В зале в этот момент обычно смеются, но не разберешь, какое чувство — веселую насмешку или печаль — вызывает этот выпад поборника истины. При всем комизме, который Дуров умеет разглядеть в своем герое, он неожиданно напоминает того бедного татарина из рассказа А. П. Чехова «В ссылке», который готов биться об землю и кричать оттого, что не приедет к нему за тысячи верст молодая жена, что надо к этому привыкнуть и уже никогда не ждать. Для Чехова эти молодые безудержные слезы, это отчаяние и горячность выше спокойствия другого героя, советующего смириться с тем, что есть.

Дуров сообщает своему персонажу способность драматического переживания жизни. Сганарель переживает за крестьяночек, верящих на слово пустым обещаниям Дон Жуана, за нищего, не пожелавшего богохульствовать, за донну Эльвиру с ее лишней для Дон Жуана добродетелью, за самого Дон Жуана, за нескладицу и неразбериху этой их нелепой, пропащей жизни. Его переживания тем безудержнее, что Дон Жуан-то, кажется, совершенно равнодушен к происходящему... И все-таки не быть дуровско-му Сганарелю героем ситуации. Дон Жуану на самом деле скучен этот вечный спор о пороке и добродетели — но его скука оплачена полной мерой разъедающей внутренней пустоты. А Сганарель на самом деле не может примириться с безверием Дон Жуана, однако ему просто нечего бросить на весы спора, кроме своего жалкого тела, которым он, демонстрируя перед Дон Жуаном право на свободу действия, распоряжается с таким удовольствием.

Конечно, не с позиций «абсолютной духовности» и даже, думается, не с позиций духовности вообще выступает Сганарель. Им руководят мотивы куда более простые, жизненно-мощные, затрагивающие самые основы его природного мира. Ведь он человек основательный и жизнь знает. Поэтому вопрос о смысле жизни никогда бы не стал для него проблемой, если бы не эти духовные бездны Дон Жуана. И Дуров точно передает именно природную, а не на уровне сознания лежащую, несовместимость своего героя с Дон Жуаном. Он спорит с ним не словами, а каждой клеткой, всем телом, всем ритмом своего существования.
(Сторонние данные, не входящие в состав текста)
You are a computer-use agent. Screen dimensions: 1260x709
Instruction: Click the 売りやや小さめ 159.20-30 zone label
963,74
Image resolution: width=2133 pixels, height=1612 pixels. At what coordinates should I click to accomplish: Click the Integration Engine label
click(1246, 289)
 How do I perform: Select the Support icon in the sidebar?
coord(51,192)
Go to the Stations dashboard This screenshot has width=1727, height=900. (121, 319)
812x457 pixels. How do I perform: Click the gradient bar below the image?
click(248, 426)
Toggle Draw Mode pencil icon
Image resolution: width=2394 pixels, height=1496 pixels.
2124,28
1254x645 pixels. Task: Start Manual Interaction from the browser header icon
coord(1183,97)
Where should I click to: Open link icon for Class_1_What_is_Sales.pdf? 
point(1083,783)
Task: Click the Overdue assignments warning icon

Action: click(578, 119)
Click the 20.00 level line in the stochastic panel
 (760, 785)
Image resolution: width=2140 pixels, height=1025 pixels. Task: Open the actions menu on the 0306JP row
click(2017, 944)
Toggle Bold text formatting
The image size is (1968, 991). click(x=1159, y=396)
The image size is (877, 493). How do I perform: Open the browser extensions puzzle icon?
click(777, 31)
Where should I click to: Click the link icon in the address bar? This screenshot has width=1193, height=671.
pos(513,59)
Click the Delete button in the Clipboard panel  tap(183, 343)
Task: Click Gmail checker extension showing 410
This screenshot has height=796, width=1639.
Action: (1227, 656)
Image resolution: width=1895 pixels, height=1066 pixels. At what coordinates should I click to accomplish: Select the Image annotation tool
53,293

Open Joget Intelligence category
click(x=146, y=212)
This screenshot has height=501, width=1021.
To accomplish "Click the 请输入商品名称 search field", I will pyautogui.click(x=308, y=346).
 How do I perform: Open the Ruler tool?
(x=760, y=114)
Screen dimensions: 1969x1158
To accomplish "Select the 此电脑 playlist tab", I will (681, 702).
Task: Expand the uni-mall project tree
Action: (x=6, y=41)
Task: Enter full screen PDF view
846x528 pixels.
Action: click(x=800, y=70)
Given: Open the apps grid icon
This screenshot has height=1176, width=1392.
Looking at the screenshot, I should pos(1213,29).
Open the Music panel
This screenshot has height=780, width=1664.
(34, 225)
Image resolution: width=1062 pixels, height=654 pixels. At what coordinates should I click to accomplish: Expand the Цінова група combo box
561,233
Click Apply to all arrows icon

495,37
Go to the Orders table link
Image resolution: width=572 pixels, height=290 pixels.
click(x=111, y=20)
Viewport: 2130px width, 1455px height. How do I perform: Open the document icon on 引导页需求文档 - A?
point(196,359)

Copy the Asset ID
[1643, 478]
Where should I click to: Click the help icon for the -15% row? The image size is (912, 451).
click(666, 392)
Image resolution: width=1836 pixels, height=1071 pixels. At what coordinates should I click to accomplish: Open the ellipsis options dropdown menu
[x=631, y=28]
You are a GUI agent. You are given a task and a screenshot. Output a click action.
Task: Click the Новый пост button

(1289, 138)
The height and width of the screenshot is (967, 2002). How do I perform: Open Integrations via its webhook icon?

Однако и в этот напористый ритм нет-нет да и проникнет опасная пустота. Сганарель -- Дуров ей яростно сопротивляется, спасается в рассчитанности движений. Но никуда не уйти ему от предательской убыли внутренней энергии. И отчего-то вдруг опускаются руки и не хочется смотреть собеседнику в глаза. А в самый ответственный момент, изрекая очередную житейскую истину, вдруг осечется: а так ли, о том ли?..

Используя стилистический стык обыденного существования и драматического пафоса, Дуров создает тип героя, который под воздействием приключений чужого духа претерпевает изменения и трансформируется в сторону как бы духовности. В сущности это тот же, живущий традициями массовой, срединной жизни тип «маленького человека», которому отнюдь не чужда драматическая взрывчатость и «великий гнев» сердца. Душевная неброскость в сочетании с энергией внутреннего брожения делают этот тип в глазах Дурова привлекательным и заслуживающим исследования. Так, уводя своего Сганареля от суховатой мольеровской рационалистичности, Дуров сталкивает его с психологическими проблемами русской национальной жизни. И здесь его герой оказывается впрямую связанным не только с Чеховым, но и с Гоголем и Достоевским.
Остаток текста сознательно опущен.